(Saved data entries)
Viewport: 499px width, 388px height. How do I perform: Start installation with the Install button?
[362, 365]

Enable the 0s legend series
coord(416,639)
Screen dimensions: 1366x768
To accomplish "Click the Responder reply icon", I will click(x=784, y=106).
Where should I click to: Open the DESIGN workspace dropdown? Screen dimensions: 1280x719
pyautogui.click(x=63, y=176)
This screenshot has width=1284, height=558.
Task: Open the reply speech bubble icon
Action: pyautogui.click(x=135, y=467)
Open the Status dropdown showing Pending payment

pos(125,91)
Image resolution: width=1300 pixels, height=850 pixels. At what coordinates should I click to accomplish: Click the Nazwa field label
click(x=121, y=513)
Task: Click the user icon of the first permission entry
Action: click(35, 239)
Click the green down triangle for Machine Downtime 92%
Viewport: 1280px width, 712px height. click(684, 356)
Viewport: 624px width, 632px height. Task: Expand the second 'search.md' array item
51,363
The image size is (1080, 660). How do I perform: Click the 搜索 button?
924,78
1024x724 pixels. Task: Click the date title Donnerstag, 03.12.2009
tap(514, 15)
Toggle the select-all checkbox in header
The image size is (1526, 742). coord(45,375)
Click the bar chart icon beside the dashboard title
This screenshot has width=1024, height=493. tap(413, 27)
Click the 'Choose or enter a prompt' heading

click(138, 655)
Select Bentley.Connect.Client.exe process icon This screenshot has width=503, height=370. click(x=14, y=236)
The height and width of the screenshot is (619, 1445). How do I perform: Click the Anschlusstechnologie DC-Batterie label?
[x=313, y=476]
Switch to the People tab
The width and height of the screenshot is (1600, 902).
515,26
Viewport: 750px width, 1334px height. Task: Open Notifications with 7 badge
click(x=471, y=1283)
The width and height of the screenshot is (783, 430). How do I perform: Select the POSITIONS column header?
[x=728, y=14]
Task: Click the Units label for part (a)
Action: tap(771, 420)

* _BRIEF_:
Please output the complete set of records above without any alteration.

* _RESPONSE BELOW_:
Viewport: 499px width, 388px height. How do I perform: Start installation with the Install button?
[362, 365]

Enable the 0s legend series
coord(416,639)
Screen dimensions: 1366x768
To accomplish "Click the Responder reply icon", I will click(x=784, y=106).
Where should I click to: Open the DESIGN workspace dropdown? Screen dimensions: 1280x719
pyautogui.click(x=63, y=176)
This screenshot has width=1284, height=558.
Task: Open the reply speech bubble icon
Action: pyautogui.click(x=135, y=467)
Open the Status dropdown showing Pending payment

pos(125,91)
Image resolution: width=1300 pixels, height=850 pixels. At what coordinates should I click to accomplish: Click the Nazwa field label
click(x=121, y=513)
Task: Click the user icon of the first permission entry
Action: click(35, 239)
Click the green down triangle for Machine Downtime 92%
Viewport: 1280px width, 712px height. click(684, 356)
Viewport: 624px width, 632px height. Task: Expand the second 'search.md' array item
51,363
The image size is (1080, 660). How do I perform: Click the 搜索 button?
924,78
1024x724 pixels. Task: Click the date title Donnerstag, 03.12.2009
tap(514, 15)
Toggle the select-all checkbox in header
The image size is (1526, 742). coord(45,375)
Click the bar chart icon beside the dashboard title
This screenshot has width=1024, height=493. tap(413, 27)
Click the 'Choose or enter a prompt' heading

click(138, 655)
Select Bentley.Connect.Client.exe process icon This screenshot has width=503, height=370. click(x=14, y=236)
The height and width of the screenshot is (619, 1445). How do I perform: Click the Anschlusstechnologie DC-Batterie label?
[x=313, y=476]
Switch to the People tab
The width and height of the screenshot is (1600, 902).
515,26
Viewport: 750px width, 1334px height. Task: Open Notifications with 7 badge
click(x=471, y=1283)
The width and height of the screenshot is (783, 430). How do I perform: Select the POSITIONS column header?
[x=728, y=14]
Task: Click the Units label for part (a)
Action: tap(771, 420)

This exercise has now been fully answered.